Sentinel seals $103m deal for office tower in Brisbane
June 3, 2019
Larry Schlesinger | Commercial Real Estate.com.au
Sentinel Property Group has bought the Makerston House office tower in Brisbane city centre for $103 million from ASX-listed Challenger.
The deal – the largest to date for the Brisbane-based syndicator – was struck on a net passing yield of 7.85 per cent. It will be held within Sentinel’s Regional Office Trust, which holds nine assets of more than $350 million.
Makerston House, at 30 Makerston Street at the northern edge of the Brisbane CBD, last sold for $38 million in 2000 when Challenger bought it from listed investment company Ariadne.
The tower, offering almost 15,000 square metres of office space, had a book value of $70.7 million as of June 30 last year. In January, Challenger secured Queensland Rail as a tenant across 2000 sq m to shore up some of the vacancy.
Sentinel acquired the fully leased with a weighted average lease expiry of 4.63 years. Other tenants include the Queensland government, as well as various state government corporate entities plus Secure Parking.
The deal follows Brisbane recording the largest drop in office vacancy compared to any other state capital in the six months to February, with a drop to 13 per cent from 14.7 per cent, according to a Property Council report.
Sentinel Property managing director Warren Ebert said Makerston House was “superbly positioned” at the epicentre of some of the city’s multibillion-dollar infrastructure projects, including the $5.4 billion Cross River Rail network and the $2.1 billion Brisbane Live precinct.

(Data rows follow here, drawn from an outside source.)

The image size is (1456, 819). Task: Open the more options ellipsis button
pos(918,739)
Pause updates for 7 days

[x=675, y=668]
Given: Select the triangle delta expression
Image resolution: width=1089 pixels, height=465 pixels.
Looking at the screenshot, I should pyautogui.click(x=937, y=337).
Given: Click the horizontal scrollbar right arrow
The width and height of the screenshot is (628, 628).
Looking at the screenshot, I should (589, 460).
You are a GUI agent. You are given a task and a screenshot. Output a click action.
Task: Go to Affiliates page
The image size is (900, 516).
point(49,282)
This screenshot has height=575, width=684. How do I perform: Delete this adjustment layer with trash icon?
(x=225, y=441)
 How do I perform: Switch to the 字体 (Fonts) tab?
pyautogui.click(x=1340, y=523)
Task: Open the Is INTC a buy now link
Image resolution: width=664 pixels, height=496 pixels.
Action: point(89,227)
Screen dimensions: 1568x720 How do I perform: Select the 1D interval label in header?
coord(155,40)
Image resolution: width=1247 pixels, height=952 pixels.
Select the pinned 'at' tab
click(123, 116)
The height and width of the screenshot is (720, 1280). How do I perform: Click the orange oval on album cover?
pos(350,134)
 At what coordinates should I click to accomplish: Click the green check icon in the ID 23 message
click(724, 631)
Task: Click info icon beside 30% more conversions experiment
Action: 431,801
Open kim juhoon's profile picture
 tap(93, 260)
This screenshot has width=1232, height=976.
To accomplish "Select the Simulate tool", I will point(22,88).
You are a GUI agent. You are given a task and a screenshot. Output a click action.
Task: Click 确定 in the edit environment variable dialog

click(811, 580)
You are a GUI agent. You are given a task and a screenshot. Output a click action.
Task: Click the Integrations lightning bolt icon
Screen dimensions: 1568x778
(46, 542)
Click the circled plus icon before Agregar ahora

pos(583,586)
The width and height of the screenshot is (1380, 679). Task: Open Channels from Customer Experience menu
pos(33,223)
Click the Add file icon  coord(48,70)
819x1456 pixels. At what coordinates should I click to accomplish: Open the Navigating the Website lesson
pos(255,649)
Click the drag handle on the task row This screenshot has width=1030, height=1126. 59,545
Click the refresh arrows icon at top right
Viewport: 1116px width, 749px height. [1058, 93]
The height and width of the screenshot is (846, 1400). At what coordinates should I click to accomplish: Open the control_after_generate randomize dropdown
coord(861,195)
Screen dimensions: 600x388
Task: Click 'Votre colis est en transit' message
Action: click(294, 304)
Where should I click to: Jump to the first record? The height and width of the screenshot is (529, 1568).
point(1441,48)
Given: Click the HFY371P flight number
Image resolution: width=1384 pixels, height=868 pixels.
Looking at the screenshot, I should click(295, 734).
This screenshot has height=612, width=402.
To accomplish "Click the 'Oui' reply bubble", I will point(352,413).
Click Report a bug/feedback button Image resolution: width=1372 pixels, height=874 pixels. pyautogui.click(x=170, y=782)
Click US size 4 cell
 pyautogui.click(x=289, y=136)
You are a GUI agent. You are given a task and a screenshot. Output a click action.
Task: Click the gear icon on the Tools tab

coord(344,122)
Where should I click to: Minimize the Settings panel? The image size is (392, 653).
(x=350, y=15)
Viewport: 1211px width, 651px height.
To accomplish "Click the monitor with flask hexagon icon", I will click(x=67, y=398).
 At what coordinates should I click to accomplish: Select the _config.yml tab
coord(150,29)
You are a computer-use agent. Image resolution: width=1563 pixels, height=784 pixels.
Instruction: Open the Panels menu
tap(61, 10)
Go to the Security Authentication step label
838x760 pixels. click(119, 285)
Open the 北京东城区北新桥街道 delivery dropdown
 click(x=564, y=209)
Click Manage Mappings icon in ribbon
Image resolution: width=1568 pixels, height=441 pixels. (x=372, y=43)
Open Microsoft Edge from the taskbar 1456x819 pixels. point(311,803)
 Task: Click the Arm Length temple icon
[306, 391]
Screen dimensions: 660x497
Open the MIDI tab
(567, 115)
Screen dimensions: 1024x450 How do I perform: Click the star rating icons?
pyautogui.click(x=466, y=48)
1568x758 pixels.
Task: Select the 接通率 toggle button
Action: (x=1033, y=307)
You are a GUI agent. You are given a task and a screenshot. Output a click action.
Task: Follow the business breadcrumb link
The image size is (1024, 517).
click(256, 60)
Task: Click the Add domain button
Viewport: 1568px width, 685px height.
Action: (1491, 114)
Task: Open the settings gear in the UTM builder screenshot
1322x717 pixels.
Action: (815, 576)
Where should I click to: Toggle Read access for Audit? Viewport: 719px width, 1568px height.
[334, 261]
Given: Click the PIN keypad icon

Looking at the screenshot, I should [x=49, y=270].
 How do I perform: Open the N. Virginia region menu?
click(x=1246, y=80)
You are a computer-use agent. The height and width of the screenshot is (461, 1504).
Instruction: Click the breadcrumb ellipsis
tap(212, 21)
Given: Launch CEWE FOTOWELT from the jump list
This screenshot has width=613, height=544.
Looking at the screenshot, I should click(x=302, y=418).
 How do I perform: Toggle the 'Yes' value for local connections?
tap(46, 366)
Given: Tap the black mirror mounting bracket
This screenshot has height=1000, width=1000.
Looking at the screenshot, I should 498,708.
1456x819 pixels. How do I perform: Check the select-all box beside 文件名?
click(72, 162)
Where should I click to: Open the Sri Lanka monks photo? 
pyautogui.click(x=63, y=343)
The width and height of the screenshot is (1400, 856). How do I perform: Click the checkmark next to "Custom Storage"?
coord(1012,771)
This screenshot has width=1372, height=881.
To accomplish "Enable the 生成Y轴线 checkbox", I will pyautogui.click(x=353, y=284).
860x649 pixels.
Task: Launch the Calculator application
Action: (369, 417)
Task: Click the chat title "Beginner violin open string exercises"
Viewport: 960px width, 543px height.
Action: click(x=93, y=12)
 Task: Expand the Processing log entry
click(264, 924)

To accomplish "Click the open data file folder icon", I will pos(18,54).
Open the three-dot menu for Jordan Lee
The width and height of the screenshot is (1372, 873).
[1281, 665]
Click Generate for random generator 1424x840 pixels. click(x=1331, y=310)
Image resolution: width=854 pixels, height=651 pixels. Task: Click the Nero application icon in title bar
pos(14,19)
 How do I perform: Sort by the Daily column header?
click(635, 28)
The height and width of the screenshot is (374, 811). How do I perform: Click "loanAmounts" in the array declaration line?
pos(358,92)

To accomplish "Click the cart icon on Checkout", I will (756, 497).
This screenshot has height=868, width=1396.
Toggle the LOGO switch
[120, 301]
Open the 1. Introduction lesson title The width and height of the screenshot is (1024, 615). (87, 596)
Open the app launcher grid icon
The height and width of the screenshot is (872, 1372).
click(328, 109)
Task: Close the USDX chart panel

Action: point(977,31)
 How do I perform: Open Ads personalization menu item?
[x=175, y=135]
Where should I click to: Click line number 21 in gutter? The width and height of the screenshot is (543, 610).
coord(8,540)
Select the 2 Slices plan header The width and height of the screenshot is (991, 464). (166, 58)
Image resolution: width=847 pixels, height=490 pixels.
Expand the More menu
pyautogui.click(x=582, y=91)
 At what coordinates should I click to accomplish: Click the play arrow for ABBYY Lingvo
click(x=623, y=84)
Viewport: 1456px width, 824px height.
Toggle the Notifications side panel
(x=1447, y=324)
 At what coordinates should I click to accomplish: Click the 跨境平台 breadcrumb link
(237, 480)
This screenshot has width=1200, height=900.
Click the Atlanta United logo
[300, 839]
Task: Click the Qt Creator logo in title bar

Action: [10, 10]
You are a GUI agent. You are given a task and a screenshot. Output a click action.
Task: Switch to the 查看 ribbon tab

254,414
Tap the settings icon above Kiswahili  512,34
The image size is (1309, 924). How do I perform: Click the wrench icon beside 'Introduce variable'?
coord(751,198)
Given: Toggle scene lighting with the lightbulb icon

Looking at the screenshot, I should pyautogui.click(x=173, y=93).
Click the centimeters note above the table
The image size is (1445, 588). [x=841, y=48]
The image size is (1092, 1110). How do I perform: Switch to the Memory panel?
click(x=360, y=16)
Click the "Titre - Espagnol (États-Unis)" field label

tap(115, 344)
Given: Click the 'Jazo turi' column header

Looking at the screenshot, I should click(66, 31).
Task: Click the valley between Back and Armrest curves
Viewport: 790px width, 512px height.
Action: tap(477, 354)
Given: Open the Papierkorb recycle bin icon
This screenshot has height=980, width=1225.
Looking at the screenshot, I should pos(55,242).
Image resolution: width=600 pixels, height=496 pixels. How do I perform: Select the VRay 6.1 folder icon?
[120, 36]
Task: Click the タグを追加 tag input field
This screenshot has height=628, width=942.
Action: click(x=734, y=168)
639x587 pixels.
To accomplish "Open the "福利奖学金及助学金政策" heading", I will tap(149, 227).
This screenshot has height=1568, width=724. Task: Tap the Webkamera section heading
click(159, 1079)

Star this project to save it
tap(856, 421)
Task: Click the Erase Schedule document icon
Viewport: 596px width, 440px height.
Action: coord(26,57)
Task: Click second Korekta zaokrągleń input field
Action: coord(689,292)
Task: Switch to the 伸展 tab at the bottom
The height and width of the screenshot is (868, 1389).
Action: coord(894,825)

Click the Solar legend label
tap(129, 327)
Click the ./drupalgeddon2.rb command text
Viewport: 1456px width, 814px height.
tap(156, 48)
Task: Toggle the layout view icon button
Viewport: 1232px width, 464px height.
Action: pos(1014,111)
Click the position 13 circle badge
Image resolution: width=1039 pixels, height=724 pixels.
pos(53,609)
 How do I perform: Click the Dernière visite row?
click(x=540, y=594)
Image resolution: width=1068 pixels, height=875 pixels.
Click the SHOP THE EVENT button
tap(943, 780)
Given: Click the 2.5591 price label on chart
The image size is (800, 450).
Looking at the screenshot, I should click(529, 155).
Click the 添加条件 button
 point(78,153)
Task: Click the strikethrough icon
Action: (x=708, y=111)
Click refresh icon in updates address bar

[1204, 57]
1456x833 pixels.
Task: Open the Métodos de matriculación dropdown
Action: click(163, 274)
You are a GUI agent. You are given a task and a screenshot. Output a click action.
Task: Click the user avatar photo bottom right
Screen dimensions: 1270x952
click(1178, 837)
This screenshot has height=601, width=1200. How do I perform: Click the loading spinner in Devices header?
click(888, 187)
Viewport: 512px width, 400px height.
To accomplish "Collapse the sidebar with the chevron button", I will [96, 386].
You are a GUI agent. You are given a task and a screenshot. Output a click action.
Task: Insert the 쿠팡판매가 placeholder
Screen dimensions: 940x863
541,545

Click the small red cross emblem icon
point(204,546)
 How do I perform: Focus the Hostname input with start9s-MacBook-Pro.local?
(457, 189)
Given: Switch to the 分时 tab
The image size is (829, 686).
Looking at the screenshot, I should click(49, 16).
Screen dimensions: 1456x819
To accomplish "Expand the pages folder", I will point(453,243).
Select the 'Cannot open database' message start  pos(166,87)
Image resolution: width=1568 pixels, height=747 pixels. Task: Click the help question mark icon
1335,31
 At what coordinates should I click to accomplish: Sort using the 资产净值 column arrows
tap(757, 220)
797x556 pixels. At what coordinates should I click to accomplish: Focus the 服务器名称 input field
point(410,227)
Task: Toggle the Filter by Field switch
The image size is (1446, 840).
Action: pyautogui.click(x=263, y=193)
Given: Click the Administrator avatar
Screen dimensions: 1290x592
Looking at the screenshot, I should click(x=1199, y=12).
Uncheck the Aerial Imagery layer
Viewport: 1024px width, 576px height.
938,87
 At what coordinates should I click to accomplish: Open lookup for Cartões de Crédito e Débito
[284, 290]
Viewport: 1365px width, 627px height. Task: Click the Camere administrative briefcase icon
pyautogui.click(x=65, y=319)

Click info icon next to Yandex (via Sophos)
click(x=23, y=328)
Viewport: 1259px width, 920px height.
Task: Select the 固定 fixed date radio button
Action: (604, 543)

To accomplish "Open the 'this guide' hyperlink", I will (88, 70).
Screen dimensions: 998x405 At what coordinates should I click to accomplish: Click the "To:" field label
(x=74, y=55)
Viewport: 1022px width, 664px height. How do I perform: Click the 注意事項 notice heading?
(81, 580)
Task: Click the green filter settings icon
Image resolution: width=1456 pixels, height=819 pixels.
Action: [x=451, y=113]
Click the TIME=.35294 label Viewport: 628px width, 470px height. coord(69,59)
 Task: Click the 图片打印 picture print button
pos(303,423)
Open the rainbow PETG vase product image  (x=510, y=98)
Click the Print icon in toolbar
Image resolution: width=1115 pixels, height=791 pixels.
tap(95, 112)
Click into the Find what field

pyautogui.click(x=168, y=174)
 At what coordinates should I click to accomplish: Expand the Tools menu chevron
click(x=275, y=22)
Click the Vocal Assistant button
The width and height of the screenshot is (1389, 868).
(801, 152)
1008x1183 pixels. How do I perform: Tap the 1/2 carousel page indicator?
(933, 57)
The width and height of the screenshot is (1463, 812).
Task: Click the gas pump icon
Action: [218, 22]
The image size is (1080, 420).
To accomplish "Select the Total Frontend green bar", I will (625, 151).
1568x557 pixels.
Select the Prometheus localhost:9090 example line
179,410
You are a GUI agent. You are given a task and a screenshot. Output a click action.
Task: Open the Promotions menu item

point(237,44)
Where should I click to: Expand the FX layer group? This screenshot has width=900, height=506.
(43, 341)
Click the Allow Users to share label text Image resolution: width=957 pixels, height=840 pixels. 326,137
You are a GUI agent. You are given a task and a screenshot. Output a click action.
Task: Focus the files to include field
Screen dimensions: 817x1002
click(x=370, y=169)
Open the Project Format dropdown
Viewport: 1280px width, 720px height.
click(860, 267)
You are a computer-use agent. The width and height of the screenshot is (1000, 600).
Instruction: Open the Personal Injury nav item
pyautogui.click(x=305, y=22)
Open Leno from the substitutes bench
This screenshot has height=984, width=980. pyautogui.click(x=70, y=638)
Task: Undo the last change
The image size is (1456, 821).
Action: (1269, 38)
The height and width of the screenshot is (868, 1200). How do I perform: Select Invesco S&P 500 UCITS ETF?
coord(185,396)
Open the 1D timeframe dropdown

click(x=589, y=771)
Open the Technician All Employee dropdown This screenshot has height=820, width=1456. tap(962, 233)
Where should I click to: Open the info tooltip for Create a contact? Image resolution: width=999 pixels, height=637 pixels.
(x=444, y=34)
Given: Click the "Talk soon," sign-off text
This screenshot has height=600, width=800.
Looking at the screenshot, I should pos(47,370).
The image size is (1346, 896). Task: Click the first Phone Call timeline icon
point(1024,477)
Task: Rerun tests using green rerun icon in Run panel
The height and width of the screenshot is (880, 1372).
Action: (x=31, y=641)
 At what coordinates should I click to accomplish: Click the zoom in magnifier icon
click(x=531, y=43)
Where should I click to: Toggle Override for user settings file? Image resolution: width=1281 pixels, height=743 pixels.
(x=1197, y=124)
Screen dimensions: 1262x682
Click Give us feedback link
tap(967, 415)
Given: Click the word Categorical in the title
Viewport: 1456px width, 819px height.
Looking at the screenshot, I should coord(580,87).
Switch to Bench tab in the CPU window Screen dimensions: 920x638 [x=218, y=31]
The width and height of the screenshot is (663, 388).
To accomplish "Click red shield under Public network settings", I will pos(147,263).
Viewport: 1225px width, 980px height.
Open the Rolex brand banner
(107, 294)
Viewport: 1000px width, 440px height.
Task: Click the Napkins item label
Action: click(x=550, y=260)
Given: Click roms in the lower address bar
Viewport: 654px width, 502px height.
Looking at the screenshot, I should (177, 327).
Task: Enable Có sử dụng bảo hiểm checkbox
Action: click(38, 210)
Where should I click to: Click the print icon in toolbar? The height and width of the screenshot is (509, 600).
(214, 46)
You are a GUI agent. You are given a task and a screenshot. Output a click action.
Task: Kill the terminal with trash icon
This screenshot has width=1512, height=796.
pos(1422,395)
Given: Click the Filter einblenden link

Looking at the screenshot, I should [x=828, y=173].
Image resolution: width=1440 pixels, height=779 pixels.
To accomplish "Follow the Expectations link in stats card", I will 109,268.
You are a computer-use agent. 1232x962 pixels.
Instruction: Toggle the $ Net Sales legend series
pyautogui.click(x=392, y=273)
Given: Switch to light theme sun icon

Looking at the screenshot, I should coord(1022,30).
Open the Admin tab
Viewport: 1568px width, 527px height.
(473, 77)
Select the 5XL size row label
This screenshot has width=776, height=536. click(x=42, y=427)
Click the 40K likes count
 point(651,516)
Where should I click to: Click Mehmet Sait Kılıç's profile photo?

“This is a fantastic acquisition for Sentinel and is our biggest purchase since the group started 10 years ago,” Mr Ebert said.
“The building is opposite the Queensland Police Headquarters and just 50 metres from Roma Street train station, the only existing CBD railway station that will link to the high capacity Cross River Rail.”
Established in 2010, Sentinel has a total national portfolio of more than 40 retail, industrial, office, land, tourism infrastructure and agribusiness assets with a total value in excess of $1.14 billion.